James Cook, RB/Buffalo Bills

Here’s the first back on the list who I don’t expect to finish as an RB1 and actually feel he’s a little overrated this year. However, I cannot deny that he has the pathway to that type of finish if all goes well. He’s the clear cut starter in an offense that lost a lot of weapons this offseason. He’s going to be relied upon in both the run game and the passing attack. The team drafted an older rookie running back in Ray Davis who is built for goal line and short yardage duties. Plus, Josh Allen is a touchdown vulture himself. Therefore, if Cook is stifled in the red zone and is primarily used between the 20s, he has no shot at RB1 status. But if they give him his looks in the red zone, there is a pathway to success given his total usage.

Aaron Jones, RB/Minnesota Vikings

Aaron Jones’ best years are behind him. And there’s a world that exists where Jones simply was the beneficiary of playing with a great quarterback in Aaron Rodgers and in a great system in Green Bay. It’s quite possible that not only is Jones washed and has no shot at a RB1 finish, but he might finish as an RB3 or lower. Still, the path to success comes from a poor quarterback outlook in which tossing to the running back instead of pushing the ball downfield remains the most likely outcome. The two questions are can he stay healthy and will he get enough work in the run game to complement his pass-catching chops?

Joe Mixon, RB/Houston Texans

Mixon was a mid-RB1 last season with the Bengals. He left this offseason to join the Houston Texans, a good offense with an excellent young quarterback and a defense that will get them the ball back regularly. And so Mixon being ranked as an RB2 makes sense how? Mixon is going to receive a heavy workload and be an integral part of the Texans’ offense and there’s not much short of injury that will keep him from pushing for an RB1 territory finish.

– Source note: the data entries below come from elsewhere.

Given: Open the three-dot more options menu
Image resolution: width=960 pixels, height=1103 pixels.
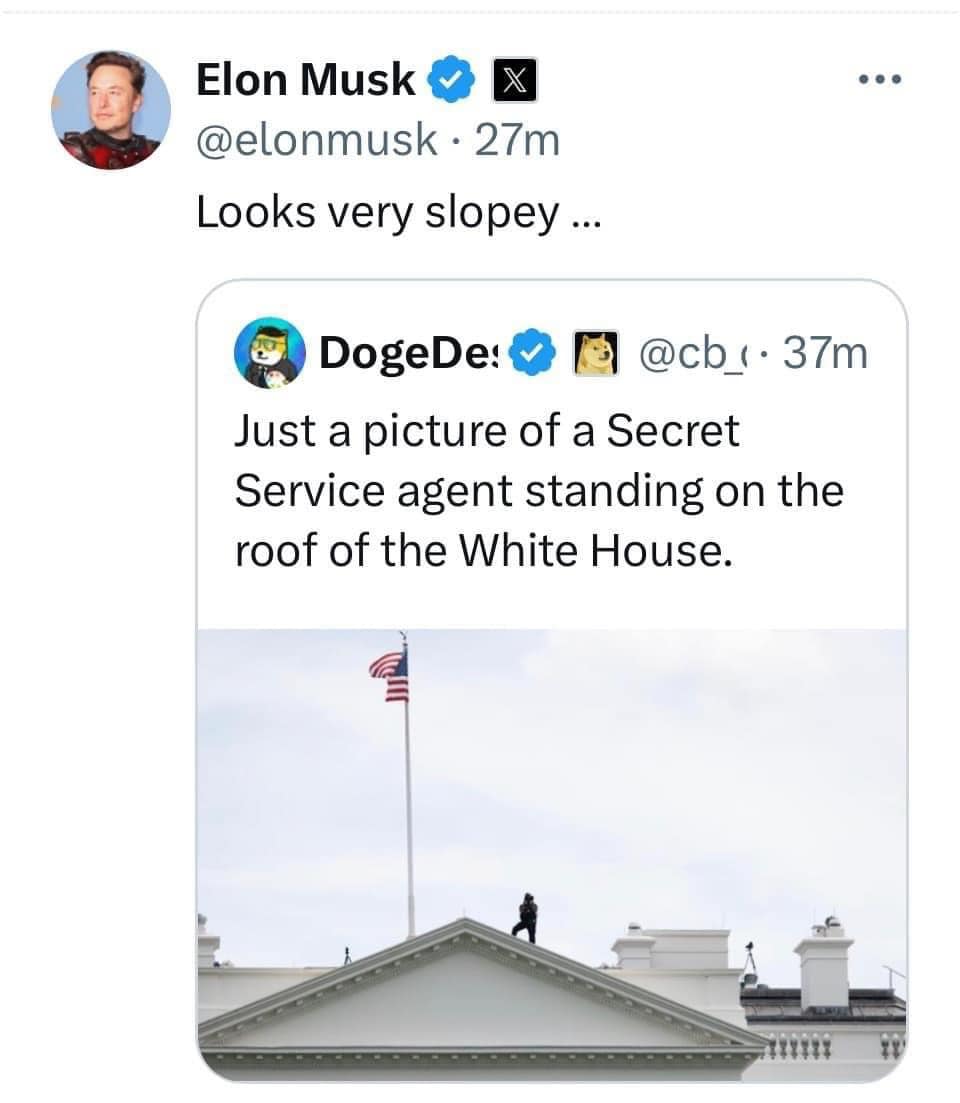Looking at the screenshot, I should [882, 79].
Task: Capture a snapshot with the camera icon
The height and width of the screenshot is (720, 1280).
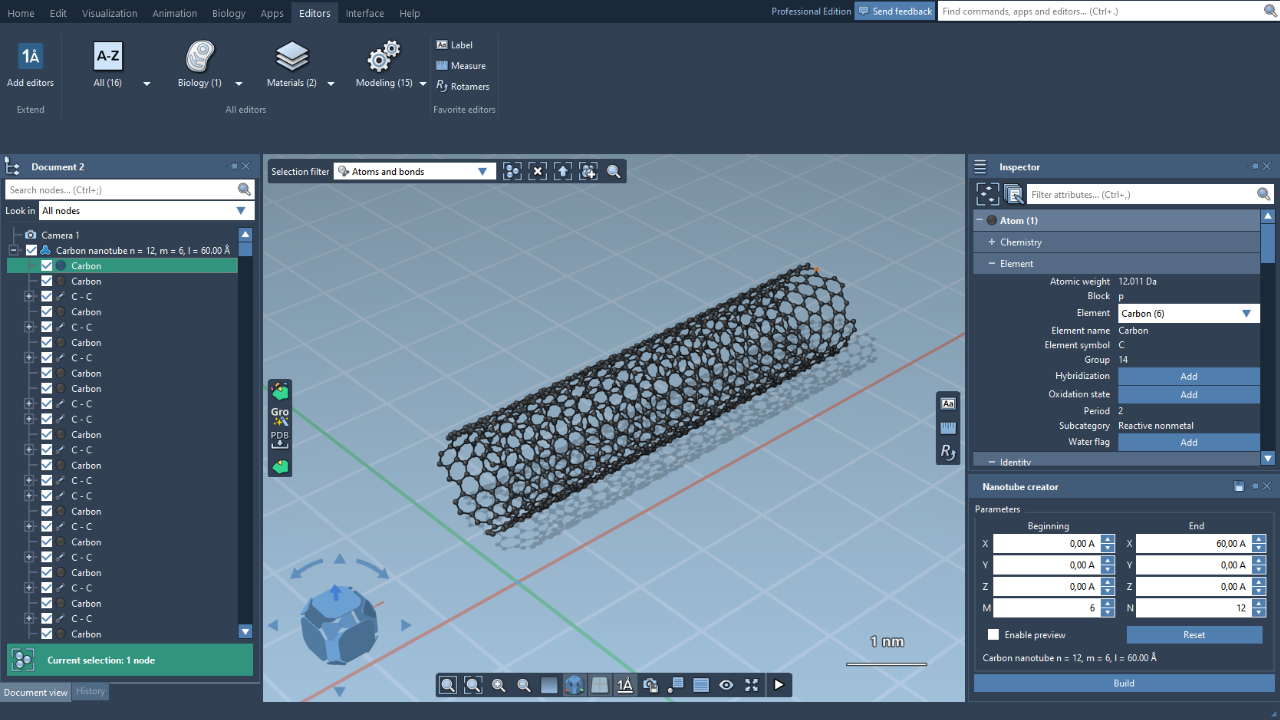Action: pyautogui.click(x=649, y=685)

D’Andre Swift, RB/Chicago Bears

Swift finds himself on his third team in his short career but this could be one of his best landing spots yet. The Bears like to run the ball and have every interest in continuing to pound the rock. But the thing the Bears like about Swift is his ability in the passing game. And when paired with young rookie gunslinger Caleb Williams, Swift could get a heavy dose of action in this offense, particularly early as Williams and the rest of the Bears work to figure out the new offensive system. Don’t overbuy him, but if he falls to his ADP, you’re going to get great value here.